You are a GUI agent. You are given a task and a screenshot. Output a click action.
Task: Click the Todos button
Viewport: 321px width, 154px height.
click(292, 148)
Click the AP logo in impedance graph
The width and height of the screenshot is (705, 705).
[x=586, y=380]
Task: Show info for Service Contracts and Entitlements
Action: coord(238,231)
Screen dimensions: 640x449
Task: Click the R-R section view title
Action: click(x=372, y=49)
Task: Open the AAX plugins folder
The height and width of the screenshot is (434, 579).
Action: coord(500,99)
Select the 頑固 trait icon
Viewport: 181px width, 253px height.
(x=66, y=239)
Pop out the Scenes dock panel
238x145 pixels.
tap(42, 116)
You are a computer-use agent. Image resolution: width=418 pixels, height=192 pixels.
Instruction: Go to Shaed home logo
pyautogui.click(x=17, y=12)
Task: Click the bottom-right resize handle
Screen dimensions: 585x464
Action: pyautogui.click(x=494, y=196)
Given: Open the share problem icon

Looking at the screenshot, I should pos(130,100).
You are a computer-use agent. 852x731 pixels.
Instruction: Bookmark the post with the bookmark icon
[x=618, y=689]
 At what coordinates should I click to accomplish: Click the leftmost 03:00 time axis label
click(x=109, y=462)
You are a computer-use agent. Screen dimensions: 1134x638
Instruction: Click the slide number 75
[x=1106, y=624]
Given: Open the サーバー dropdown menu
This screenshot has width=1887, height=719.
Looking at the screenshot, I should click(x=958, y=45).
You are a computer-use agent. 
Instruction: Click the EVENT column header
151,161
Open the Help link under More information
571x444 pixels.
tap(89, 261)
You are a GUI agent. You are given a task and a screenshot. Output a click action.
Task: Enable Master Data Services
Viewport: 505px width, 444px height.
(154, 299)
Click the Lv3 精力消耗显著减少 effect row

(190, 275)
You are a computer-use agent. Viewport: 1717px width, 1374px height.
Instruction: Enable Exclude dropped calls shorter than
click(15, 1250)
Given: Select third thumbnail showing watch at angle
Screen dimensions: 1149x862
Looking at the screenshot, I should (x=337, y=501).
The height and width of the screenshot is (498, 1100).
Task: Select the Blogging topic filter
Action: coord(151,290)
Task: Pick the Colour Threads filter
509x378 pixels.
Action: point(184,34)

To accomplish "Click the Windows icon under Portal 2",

════════

Task directions: Put the lines of the items into a Markdown table with two columns, Row and Line. Begin with the line that contains "Click the AP logo in impedance graph", continue through the line that contains "Looking at the screenshot, I should click(x=958, y=45).", number each row, and leave out blank lines.

Final answer:
| Row | Line |
|---|---|
| 1 | Click the AP logo in impedance graph |
| 2 | The width and height of the screenshot is (705, 705). |
| 3 | [x=586, y=380] |
| 4 | Task: Show info for Service Contracts and Entitlements |
| 5 | Action: coord(238,231) |
| 6 | Screen dimensions: 640x449 |
| 7 | Task: Click the R-R section view title |
| 8 | Action: click(x=372, y=49) |
| 9 | Task: Open the AAX plugins folder |
| 10 | The height and width of the screenshot is (434, 579). |
| 11 | Action: coord(500,99) |
| 12 | Select the 頑固 trait icon |
| 13 | Viewport: 181px width, 253px height. |
| 14 | (x=66, y=239) |
| 15 | Pop out the Scenes dock panel |
| 16 | 238x145 pixels. |
| 17 | tap(42, 116) |
| 18 | You are a computer-use agent. Image resolution: width=418 pixels, height=192 pixels. |
| 19 | Instruction: Go to Shaed home logo |
| 20 | pyautogui.click(x=17, y=12) |
| 21 | Task: Click the bottom-right resize handle |
| 22 | Screen dimensions: 585x464 |
| 23 | Action: pyautogui.click(x=494, y=196) |
| 24 | Given: Open the share problem icon |
| 25 | Looking at the screenshot, I should pos(130,100). |
| 26 | You are a computer-use agent. 852x731 pixels. |
| 27 | Instruction: Bookmark the post with the bookmark icon |
| 28 | [x=618, y=689] |
| 29 |  At what coordinates should I click to accomplish: Click the leftmost 03:00 time axis label |
| 30 | click(x=109, y=462) |
| 31 | You are a computer-use agent. Screen dimensions: 1134x638 |
| 32 | Instruction: Click the slide number 75 |
| 33 | [x=1106, y=624] |
| 34 | Given: Open the サーバー dropdown menu |
| 35 | This screenshot has width=1887, height=719. |
| 36 | Looking at the screenshot, I should click(x=958, y=45). |